Athen ist demnach jetzt doch bereit, im Rentensystem zu kürzen. Frühverrentungen sollen zurückgeschnitten, Krankenversicherungsbeiträge für Rentner erhöht werden. Zudem soll eine Sondersteuer für Bürger mit einem Jahresbruttoeinkommen von mehr als 30 000 Euro eingeführt werden. Auch Unternehmen mit Jahresgewinnen ab einer halben Million Euro sollen höhere Steuern bezahlen. Die umstrittene Immobiliensteuer soll bleiben, Militärausgaben jedoch gleichzeitig um jährlich 200 Millionen Euro gekürzt werden. Insgesamt sollen so acht Milliarden Euro pro Jahr zusammen kommen.

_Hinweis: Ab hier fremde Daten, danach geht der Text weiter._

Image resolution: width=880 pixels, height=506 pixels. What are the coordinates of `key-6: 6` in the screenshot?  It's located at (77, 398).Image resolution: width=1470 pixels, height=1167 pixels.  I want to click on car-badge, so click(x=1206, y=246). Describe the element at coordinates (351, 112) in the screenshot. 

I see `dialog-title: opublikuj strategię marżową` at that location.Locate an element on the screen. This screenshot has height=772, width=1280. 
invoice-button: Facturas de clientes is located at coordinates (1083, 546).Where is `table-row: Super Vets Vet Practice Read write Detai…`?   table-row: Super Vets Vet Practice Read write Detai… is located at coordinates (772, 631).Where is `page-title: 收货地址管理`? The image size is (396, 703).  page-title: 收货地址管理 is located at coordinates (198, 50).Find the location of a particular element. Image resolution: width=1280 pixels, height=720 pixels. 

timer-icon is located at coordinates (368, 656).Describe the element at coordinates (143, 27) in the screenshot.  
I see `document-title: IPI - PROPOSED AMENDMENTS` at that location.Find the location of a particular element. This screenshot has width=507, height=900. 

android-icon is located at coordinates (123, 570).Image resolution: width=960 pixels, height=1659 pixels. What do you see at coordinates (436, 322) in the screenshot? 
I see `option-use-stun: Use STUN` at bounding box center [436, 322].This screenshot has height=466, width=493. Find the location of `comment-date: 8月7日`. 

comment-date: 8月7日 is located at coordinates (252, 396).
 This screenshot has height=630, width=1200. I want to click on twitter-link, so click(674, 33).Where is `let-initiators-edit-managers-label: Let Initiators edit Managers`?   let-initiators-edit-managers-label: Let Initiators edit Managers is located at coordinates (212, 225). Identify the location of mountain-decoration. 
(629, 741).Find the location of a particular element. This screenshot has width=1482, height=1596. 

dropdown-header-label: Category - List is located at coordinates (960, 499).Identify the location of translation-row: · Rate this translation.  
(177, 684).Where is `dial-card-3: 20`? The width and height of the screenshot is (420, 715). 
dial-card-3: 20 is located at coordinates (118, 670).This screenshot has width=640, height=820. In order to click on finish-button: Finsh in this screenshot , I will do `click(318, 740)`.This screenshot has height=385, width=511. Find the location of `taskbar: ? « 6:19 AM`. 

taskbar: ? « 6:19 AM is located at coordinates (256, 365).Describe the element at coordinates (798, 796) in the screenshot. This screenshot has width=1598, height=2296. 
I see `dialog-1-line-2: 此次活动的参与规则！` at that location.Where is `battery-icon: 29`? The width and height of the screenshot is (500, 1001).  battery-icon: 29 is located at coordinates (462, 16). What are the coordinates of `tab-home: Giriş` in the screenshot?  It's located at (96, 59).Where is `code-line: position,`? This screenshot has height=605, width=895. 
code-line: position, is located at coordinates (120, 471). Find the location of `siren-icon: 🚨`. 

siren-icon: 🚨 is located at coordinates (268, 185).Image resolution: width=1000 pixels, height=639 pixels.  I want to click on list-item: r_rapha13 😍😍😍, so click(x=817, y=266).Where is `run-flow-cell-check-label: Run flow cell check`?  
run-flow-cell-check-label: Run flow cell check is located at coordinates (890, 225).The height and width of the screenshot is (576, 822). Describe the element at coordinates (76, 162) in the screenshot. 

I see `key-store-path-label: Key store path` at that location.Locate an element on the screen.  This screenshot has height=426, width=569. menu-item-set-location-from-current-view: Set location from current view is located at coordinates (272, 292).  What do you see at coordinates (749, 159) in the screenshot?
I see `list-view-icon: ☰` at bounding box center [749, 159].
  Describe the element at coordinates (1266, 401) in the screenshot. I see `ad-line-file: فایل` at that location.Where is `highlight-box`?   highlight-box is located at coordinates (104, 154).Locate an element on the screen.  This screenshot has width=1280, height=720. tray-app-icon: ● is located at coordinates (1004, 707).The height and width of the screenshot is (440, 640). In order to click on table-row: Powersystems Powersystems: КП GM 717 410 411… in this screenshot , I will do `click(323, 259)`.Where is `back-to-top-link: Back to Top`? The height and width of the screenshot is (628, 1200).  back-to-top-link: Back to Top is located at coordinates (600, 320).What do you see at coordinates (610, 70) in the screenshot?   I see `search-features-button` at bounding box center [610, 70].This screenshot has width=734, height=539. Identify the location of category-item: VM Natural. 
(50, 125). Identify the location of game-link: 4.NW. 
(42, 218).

Im Gegenzug will Athen durchsetzen, 27 Milliarden Euro an Verbindlichkeiten gegenüber der EZB auf den Euro-Rettungsschirm ESM umzuschichten. Damit will es fällige Zinsen senken, denn die ESM-Kredite sind günstiger. Die Eurogruppe will sich darauf aber bislang nicht einlassen.

Einigen sich die Finanzminister, sollen die Staats- und Regierungschefs auf ihrem Gipfel morgen und am Freitag die Vereinbarung beschließen. Athen müsste sie nach Auffassung des Bundesfinanzministeriums zunächst aber durch das eigene Parlament bringen, bevor der Bundestag entscheidet. Die Abstimmung in Berlin könnte am Montag oder Dienstag folgen.

DIW-Präsident Marcel Fratzscher warnte vor der Illusion, die Griechenland-Krise sei mit dieser Einigung vorüber. "Wir werden uns damit abfinden müssen, dass die Hängepartie der vergangenen Monate sich noch lange Zeit fortsetzen wird", sagte der Chef des Deutschen Instituts für Wirtschaftsforschung (DIW). "Es ist eine Illusion, die Griechenland-Krise würde nun schnell gelöst werden können." Vor allem die Frage des von Griechenland verlangten Schuldenschnitts werde weiterhin ungelöst bleiben.